I played both for a long time.
As I pointed out, in a videogame presentation matters only for screenshots and newbies. Once you start playing what you need is CLEAN and POLISHED GUI because when notes run away you won’t have time to look at your 3D alter ego or at the lights’n’stuff.

See? The fact you can’t go through ‘presentation’ doesn’t imply that once you play GHIII and want something MORE polished then you switch over FoF and start REALLY playing and stop watching the eye candies.

Again, in many cases people buys only GHIII for the guitar and then play at FoF.

As a gamer I can only say that you failed and this seemed only a partial pre-christmas review. Sooo sad…

And again, FoF is becoming a brand new phenomenon, look at
http://www.google.com/trends?q=Frets+on+firectab=0geo=alldate=allsort=0
not only because it’s free but even because the playability is GREAT.
You missed this point Jeff.

I think FoF’s presentation is just fine. However, it’s stability leaves a lot to be desired. On all systems I have tried it on, crashes are incredibly frequent, and appear at seemingly random points.

Bad programmer technics are sometimes similar to this: “This is my code: redundant, structureless, but fast to write as lightning (my boss is happy) and it works!” I suppose we all agree this is bad, he/she would change his/her ways, doesn’t he? (boss too).

Now imagine a world where people judges mainly by appearances. You can try to change it, or you can be a lazy programmer, becuse you notice that going with the flow “sells more”.

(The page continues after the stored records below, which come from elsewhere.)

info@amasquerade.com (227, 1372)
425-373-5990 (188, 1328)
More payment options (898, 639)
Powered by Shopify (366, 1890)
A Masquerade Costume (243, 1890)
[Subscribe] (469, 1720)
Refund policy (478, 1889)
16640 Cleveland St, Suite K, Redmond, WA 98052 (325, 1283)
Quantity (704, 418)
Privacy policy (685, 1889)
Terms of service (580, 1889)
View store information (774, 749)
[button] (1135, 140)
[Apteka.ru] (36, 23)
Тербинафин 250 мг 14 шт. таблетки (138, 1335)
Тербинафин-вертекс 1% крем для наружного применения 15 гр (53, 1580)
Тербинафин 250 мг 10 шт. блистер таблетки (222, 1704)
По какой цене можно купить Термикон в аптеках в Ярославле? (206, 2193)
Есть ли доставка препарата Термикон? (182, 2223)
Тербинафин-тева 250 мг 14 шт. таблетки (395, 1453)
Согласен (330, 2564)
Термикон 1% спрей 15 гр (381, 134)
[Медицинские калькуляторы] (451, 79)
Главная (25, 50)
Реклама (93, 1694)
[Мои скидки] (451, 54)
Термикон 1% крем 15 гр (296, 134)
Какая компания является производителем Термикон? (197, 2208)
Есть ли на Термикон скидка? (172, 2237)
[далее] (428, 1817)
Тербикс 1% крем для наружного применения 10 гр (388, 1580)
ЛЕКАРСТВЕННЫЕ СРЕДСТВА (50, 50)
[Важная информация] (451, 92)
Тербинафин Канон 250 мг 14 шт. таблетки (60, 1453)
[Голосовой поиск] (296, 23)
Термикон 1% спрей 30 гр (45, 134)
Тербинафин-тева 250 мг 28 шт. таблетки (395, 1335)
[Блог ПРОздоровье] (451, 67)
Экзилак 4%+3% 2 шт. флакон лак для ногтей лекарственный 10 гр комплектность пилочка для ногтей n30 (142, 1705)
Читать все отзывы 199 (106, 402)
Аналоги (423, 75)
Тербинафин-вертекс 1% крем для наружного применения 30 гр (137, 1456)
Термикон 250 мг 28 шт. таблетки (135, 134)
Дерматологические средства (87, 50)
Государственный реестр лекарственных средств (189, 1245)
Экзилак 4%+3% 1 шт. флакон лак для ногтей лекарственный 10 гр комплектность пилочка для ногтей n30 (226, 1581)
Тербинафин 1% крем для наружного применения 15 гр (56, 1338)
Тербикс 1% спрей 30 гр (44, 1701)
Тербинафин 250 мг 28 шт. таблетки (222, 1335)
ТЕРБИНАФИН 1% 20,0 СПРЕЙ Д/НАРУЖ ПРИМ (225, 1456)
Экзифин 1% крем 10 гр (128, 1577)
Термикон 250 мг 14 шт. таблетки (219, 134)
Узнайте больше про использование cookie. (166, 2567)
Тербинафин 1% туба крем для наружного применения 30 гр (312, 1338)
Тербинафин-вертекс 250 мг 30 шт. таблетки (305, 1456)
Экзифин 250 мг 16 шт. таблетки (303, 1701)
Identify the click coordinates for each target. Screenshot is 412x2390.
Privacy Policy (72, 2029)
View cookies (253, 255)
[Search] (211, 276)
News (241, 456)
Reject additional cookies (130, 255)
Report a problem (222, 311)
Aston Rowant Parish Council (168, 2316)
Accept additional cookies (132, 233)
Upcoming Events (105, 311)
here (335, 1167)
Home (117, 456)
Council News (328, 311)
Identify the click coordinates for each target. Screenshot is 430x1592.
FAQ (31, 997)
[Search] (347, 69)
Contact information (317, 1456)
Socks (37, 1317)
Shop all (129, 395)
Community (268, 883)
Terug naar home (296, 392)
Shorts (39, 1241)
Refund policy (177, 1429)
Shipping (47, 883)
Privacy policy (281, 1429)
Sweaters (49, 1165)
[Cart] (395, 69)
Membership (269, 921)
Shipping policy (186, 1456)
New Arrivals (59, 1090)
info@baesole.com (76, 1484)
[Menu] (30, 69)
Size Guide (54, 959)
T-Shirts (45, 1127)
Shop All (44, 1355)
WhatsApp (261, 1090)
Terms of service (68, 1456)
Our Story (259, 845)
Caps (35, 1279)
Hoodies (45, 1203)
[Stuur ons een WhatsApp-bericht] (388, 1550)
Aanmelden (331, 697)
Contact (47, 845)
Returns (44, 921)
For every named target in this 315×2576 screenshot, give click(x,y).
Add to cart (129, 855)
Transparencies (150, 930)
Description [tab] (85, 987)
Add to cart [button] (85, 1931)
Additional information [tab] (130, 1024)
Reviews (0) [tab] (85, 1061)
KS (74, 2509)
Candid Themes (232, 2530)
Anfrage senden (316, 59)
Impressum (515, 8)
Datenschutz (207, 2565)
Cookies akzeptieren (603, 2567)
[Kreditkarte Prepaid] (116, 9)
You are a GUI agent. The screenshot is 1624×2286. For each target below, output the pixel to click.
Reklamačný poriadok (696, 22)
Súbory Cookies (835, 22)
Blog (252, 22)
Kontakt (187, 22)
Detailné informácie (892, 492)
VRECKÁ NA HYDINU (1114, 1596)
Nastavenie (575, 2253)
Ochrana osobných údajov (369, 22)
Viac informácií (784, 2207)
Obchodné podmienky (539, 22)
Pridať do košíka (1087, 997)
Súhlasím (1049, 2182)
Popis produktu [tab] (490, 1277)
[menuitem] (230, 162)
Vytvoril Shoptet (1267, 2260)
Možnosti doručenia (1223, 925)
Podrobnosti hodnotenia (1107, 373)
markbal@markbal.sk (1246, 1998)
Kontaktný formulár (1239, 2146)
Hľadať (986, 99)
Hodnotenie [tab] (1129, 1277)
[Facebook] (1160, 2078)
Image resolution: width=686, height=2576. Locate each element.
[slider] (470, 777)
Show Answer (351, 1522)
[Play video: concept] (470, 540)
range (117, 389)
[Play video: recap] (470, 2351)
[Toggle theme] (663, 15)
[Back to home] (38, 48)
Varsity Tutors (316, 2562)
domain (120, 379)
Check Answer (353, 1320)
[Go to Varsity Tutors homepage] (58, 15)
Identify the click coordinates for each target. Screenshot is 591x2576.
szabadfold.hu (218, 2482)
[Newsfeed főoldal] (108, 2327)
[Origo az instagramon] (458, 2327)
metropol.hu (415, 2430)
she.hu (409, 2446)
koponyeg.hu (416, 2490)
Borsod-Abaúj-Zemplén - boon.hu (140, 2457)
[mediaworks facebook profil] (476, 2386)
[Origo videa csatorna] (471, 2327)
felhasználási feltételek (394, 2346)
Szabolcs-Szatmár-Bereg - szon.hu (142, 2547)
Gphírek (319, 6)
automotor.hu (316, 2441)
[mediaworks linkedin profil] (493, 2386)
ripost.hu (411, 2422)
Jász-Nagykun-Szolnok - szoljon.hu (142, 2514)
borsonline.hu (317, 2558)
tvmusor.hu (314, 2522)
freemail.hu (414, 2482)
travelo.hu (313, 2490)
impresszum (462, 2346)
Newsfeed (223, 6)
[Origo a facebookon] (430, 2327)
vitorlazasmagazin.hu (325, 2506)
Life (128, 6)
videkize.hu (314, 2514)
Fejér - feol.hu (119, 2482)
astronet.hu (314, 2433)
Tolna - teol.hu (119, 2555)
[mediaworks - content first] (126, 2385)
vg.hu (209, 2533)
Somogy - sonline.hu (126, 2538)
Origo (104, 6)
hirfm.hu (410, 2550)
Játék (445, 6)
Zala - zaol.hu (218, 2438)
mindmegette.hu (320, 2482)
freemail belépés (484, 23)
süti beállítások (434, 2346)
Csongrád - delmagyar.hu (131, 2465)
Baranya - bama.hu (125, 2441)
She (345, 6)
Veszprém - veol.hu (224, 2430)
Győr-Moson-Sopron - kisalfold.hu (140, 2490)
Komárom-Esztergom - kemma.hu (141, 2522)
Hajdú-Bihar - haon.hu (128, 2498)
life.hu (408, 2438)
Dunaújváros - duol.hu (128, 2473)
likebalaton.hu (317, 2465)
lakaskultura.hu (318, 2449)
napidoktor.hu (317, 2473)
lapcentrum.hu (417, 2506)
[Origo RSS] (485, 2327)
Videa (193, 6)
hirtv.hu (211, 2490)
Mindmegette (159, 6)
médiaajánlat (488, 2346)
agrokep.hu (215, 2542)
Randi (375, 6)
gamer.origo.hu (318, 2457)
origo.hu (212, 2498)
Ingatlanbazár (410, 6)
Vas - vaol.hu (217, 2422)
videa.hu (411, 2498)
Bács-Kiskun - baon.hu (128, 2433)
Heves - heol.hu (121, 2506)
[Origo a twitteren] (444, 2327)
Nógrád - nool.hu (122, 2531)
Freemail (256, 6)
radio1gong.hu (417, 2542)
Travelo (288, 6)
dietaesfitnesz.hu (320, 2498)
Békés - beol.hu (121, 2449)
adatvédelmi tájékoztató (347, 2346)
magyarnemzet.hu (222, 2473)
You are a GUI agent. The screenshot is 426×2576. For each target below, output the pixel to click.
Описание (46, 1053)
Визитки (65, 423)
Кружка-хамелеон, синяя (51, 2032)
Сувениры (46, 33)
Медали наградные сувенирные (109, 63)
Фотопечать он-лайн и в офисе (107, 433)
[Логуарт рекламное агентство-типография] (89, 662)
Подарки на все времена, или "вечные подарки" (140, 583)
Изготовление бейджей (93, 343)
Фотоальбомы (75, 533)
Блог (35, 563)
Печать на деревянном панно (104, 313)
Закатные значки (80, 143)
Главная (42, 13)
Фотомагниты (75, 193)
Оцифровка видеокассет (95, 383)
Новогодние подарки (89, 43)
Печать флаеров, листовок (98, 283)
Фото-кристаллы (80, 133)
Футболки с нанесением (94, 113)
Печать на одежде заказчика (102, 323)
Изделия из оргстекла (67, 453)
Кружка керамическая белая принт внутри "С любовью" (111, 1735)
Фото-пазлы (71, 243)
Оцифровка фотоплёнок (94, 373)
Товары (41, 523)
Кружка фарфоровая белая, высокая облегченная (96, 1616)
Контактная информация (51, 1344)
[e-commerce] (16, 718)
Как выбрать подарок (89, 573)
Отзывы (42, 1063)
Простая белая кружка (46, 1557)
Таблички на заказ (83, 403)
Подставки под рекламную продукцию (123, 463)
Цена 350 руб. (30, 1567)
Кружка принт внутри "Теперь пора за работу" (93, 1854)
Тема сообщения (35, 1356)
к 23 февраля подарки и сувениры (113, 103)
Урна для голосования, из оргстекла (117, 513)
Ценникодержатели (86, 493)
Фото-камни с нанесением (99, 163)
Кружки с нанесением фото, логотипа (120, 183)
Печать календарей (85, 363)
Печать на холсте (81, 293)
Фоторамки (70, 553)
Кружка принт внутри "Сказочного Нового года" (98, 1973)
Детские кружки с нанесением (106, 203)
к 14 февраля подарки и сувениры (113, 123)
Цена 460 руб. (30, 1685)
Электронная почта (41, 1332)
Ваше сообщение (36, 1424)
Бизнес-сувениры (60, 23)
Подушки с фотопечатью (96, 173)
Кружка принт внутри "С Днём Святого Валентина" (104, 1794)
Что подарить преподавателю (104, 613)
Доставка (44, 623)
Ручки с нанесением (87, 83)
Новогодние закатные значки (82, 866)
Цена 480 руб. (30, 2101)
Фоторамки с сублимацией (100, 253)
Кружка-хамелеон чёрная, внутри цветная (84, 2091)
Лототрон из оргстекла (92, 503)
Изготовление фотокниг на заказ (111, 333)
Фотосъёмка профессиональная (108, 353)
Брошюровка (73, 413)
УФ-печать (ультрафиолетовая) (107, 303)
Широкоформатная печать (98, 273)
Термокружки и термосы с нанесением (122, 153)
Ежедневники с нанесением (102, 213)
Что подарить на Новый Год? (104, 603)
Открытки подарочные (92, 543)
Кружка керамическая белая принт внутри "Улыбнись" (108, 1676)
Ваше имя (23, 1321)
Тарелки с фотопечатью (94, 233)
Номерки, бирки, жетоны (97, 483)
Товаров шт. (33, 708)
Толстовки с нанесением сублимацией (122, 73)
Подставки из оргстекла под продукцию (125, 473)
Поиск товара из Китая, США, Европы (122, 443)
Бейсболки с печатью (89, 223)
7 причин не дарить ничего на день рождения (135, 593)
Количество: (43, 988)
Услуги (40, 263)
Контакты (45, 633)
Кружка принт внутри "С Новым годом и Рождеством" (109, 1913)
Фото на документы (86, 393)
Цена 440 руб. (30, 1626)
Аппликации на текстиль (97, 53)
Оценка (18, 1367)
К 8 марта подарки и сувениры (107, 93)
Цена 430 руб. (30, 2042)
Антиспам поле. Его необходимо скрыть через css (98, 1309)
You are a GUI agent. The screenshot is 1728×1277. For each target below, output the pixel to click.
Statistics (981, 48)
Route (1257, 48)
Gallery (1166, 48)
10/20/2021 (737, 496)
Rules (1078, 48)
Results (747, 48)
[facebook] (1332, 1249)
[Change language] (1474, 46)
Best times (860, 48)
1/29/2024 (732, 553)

A future world guided by appearances instead by contents frightens me. Lazy programmers want to be lazier, they believe it’s better, but experienced programmers as you see the future, and know that lazy methods will turn into problems tomorrow. If you ask children to choose whether cleaning or not their teeth after eating lollipops, they will prefer “Noooo!”. They don’t see the future, but you do.

Don’t you also see the future when you imagine a world that judges mainly by appearances? I choose fighting my instinct, look 80% inside, 20% outside, and say that Frets on Fire is not so different from Guitar Hero III.

Oh so true.

Too many programmers overlook that other side of their brain that tells them to hand in something that looks nice instead of only working the functionality.

Look at other software out there. Make yours look pretty too.

Excellent blog, Jeff.

Jeff, an FYI:

Next time you pitch a concept using your blog here, you might consider putting a little more polish into the specific appearance of the post, particularly if they include things like languages, video game screenshots, or UI. I think you’ll find that people often over-focus on those evocative and easy-to-debate, yet superficial, details of a presentation that distract from the underlying point one’s trying to make.

LOL

I agree that aesthetics are of paramount importance, but so is elegance. For example, I would take a well designed ASCII interface over a poorly designed high-res 3D interface any day, even for a game like this. (Note: I play a lot of roguelikes… so I may be somewhat biased.)

Amazing blog by the way!

Man, I don’t know - Amplitude was a kick-ass rythem/music/pattern game, and for me about 1/3 of that appeal was from the fact that you could make your own remixes of songs. Guitar Hero doesn’t allow you to do that - I know all the reasons why it wouldn’t be an easy feature to implement. But akward as it may be, the option to create your own custom tracks in FOF gives it a huge leg up on Guitar Hero.

Same thing for first person shooters and real time strategy games - Time Splitters might not be the very best FPS for console, but it’s one of the ONLY ones I know of that lets you make your own levels WITHOUT any hacking or modding.